[Record excerpts Boundary: Start]

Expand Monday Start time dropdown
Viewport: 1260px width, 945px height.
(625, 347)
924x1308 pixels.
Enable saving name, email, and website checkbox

[Record excerpts Boundary: End]

* [What the exercise asks] All of the records above need to be copied exactly.

* [Your response]
Expand Monday Start time dropdown
Viewport: 1260px width, 945px height.
(625, 347)
924x1308 pixels.
Enable saving name, email, and website checkbox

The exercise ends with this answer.